Tenía que entrar a la Universidad en 1978. En ese año la dictadura militar cerró las carreras humanísticas en la Universidad de Buenos Aires. Quedaban pocas opciones atractivas. Así que tuve que elegir una que no lo era pero que me permitiría trabajar pronto: Ciencias Económicas. Me gustaba estudiar, lo que fuera, así que hice la carrera en poco tiempo y con buenas notas. Pero no fue suficiente.   

   Ya graduada, trabajando muchas horas por día, me costaba iniciar otra carrera universitaria. La necesidad de escribir me hizo buscar talleres literarios. Me pasaron el dato del taller de Abelardo Castillo. Su taller era de los más prestigiosos en Buenos Aires. Se decía que en sus grupos “la escritura se tomaba como cosa seria y no como pasatiempo”. Si ibas al taller de Abelardo era porque querías ser escritor. Me daba miedo no estar a la altura ni del maestro ni de mis potenciales compañeros, venía de una carrera universitaria ajena a la escritura. Tomé coraje y lo llamé. Me atendió amable, me escuchó, pero enseguida comenzó con un cuestionario preciso. “¿Leíste Madame Bovary? ¿Leíste Guerra y Paz? ¿Leíste En busca del tiempo perdido? ¿Leíste Crimen y Castigo?”. 

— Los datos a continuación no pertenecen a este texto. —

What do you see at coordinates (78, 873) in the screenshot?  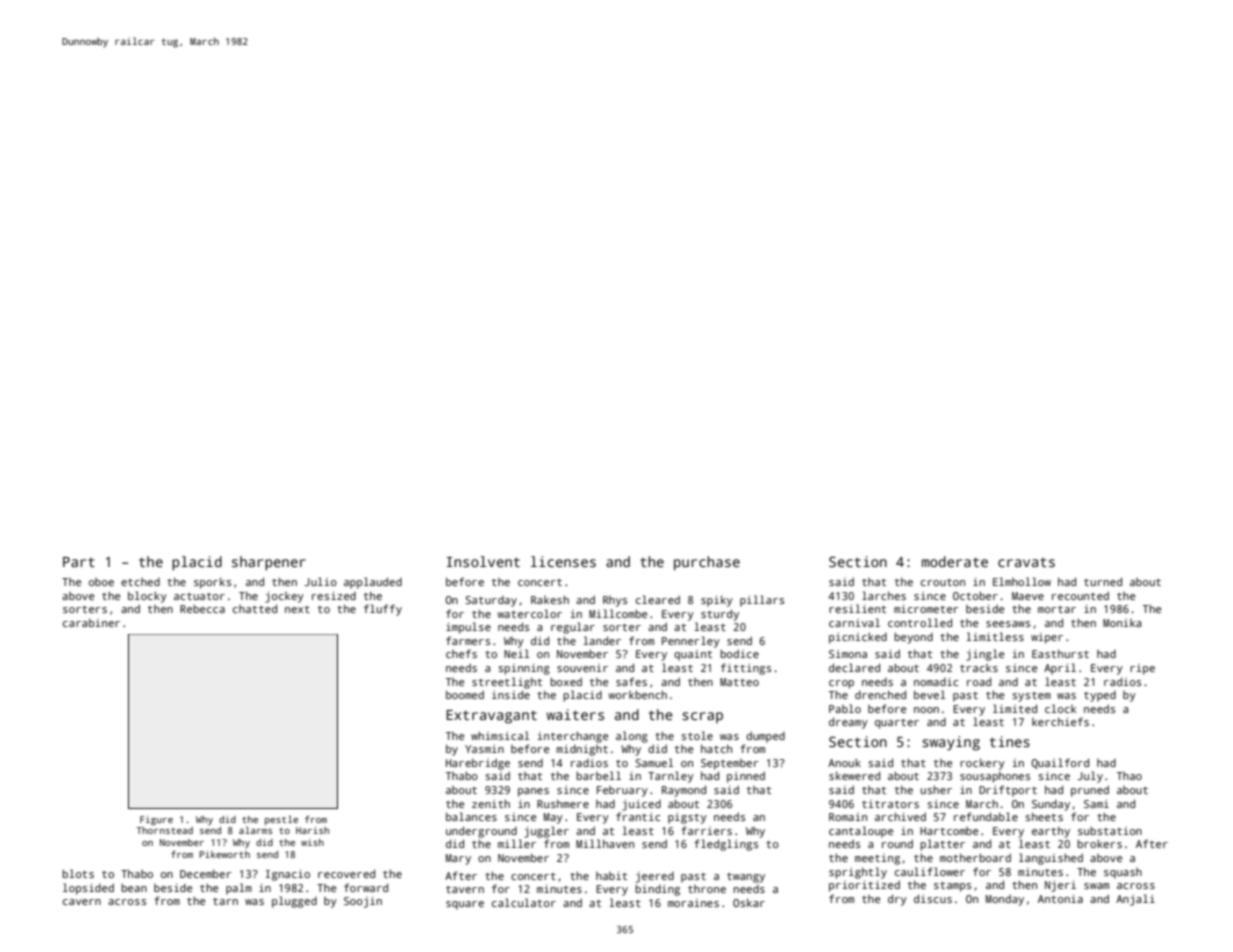 I see `blots` at bounding box center [78, 873].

   Así me preguntó, uno por uno, acerca de diez libros que él consideraba imprescindibles para cualquiera que quisiera escribir. Fui honesta y, aunque me avergonzaba, respondí que sí sólo frente a los títulos que había leído, apenas unos cuatro o cinco. Abelardo Castillo se quedó en silencio. Me lo imaginé del otro lado de la línea meneando la cabeza. Al rato dijo: “Y bueno... si querés venir, vení igual, pero no sé si va a funcionar...”. No fui. Me resultaba casi escandaloso haber pretendido escribir sin haber hecho antes esas lecturas. Me tomé el tiempo para hacerlas y luego, temiendo ser reconocida como “aquella que llamó sin haber leído”, empecé el taller con Guillermo Saccomanno, otro maestro estricto y generoso, pero que tenía una lista de cien libros que había que leer para poder escribir. Entonces, ante una lista tan larga, era más fácil decir que solo había leído la mitad y ponerse al día, si lo lograba, con el tiempo. 

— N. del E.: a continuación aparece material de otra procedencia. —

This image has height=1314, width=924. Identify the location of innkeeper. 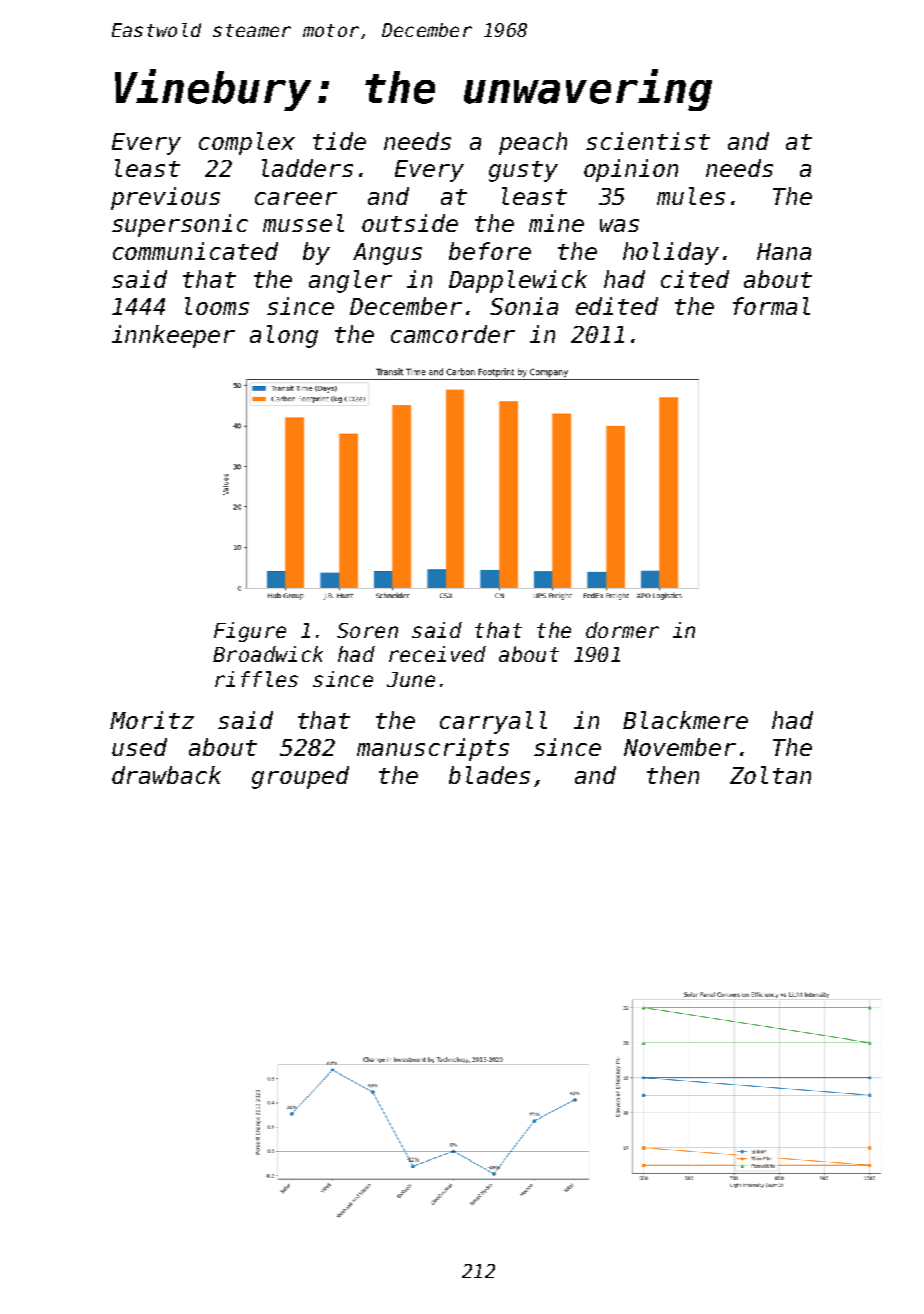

   Aquella anécdota frustrada con Abelardo Castillo fue fundante: no hay otro camino para escribir que leer mucho, que leer todo. Tenía razón cuando hacía ese cuestionario a los alumnos que iban a su taller. Muchos de los que pasaron por su casa son hoy escritores consagrados y agradecidos. Abelardo Castillo fue, sin dudas, no sólo un gran escritor sino un gran maestro para muchas generaciones de alumnos que pasaron por su taller. 

   Hoy, en esa lista de lo que hay que leer si uno quiere escribir, hay que incluirlo a él, a sus cuentos, a sus novelas, a ese entrañable libro que es “Ser escritor”. A pocas horas de su muerte parecía que todo el mundo tenía presente su obra. Ojalá sea así. Ojalá perdure. Ojalá se lo lea más. Se lo merece él y nos lo merecemos nosotros, los lectores.